So summer came back with a vengeance this morning. 20 degrees already when I went out for a run first, by midday it was up to 28 degrees. All my plans to run early and get the day started early went awry because my son phoned me as I ran through the village and I stopped and sat on a wall to talk to him for 20 minutes, just catching up on what everyone is up to at his end of the country. Then on my way home I met an old friend and stopped for another long chat. Before I knew it half the morning had gone.
But it was a fine morning with some good photo opportunities, including a basking blackbird.
I never imagined blackbirds, or indeed birds of any kind, sunbathing but there he was, bold as brass, catching some vitamin D!
Greater Manchester is back in lockdown, well a lockdown of sorts. No visits into people’s houses or gardens, even if it’s your family member’s garden, but it seems that you can still sit in a pub garden, sitting feet away from people you do ‘t know and who have been in contact with who knows what. It’s a topsy turvy world.

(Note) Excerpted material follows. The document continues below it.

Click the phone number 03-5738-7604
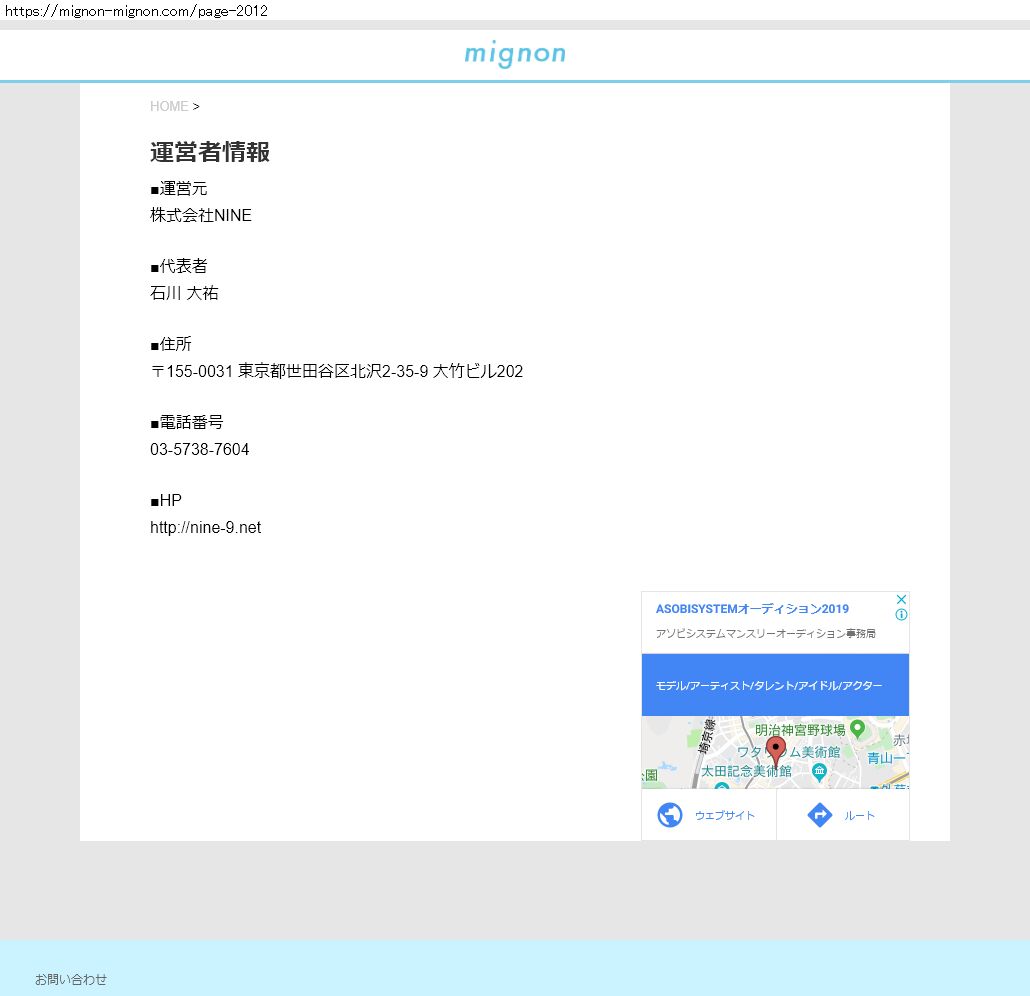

So my daughter and I planned an “adventure”, walking along the Donkey Line bridle path, where the trees provide some shade, and stopping for the small people to play in the park.
Apparently there has been a surge in graduate applications for teacher training courses, possibly because of the uncertain employment situation for graduates at present. “The pandemic has caused unparalleled disruption to every area of education. However, there appears to be a silver lining in the form of a big boost to the teaching profession in England. These trends are welcome, given the government has fallen short of its recruitment targets for a number of years,” said Joshua Fullard, senior researcher at the Education Policy Institute.
Optimist, cheerful Gavin Williamson, the education secretary for England, said: “Teaching has always been an attractive career, but it’s good to see a continued surge in the number of people looking to enter the classroom.”
However, Nansi Ellis, assistant general secretary of the National Education Union, said trainees who qualified during the lockdown were struggling to find positions for the next school year, as turnover is lower among current teachers. More topsy turvy world stuff!
Maybe the magic money tree could make it possible to employ more teachers, this providing employment, reducing teacher-pupil ratios and helping to increase the chances of deprived children catching up with the more privileged. Just an idea!
Here’s something I read in yesterday’s paper:-
“Five centuries after they were expelled from Spain and eight decades after they were almost annihilated in the Holocaust, the small community of Sephardic Jews that lives on in the Greek city of Thessaloniki is looking to its past to help safeguard its future.
On Tuesday, Thessaloniki’s Jewish community signed a deal with the Spanish government’s Instituto Cervantes to create a small centre where people will be taught modern Spanish while also learning about Sephardic culture and the exiles’ still-spoken language, Ladino.
Many Spanish Jews came to Thessaloniki, which was then part of the Ottoman empire, following their expulsion by King Ferdinand and Queen Isabella in 1492. The community endured and thrived over the centuries but came close to total destruction when the Nazis deported and murdered more than 90% of the city’s Jewish inhabitants.”
Now, years ago in the college where I worked we had a former Spanish teacher who worked as examinations officer to supplement his early retirement pension. In another bit of his life, for some reason, he went inspecting prisons. Quite how he was qualified for this was never made clear-but on one occasion he was sent off to Turkey to look at their prisons, in connection with Turkey’s bid to join the EU. While there, out and about one day, he overheard a conversation in odd but recognisable Spanish. Or perhaps he saw a notice in Spanish in a book shop window.
Whatever the actual circumstances, he got into conversation with the members of a Sephardic Jewish community there, still speaking the Spanish of Miguel de Cervantes, still understandable to a modern day Spanish speaker. This gives the lie, by the way, to those who say that Cervantes is unreadable; that is just lazy thinking. It takes a bit of work - I have done it - as does reading Shakespeare, but it’s worth the effort in the case of both writers. Presumably the printing press helped set the language in stone (in ink?) to some extent, give or take a few tweaks along the way.
Fascinating stuff!
Life goes on. Stay safe and well, everyone!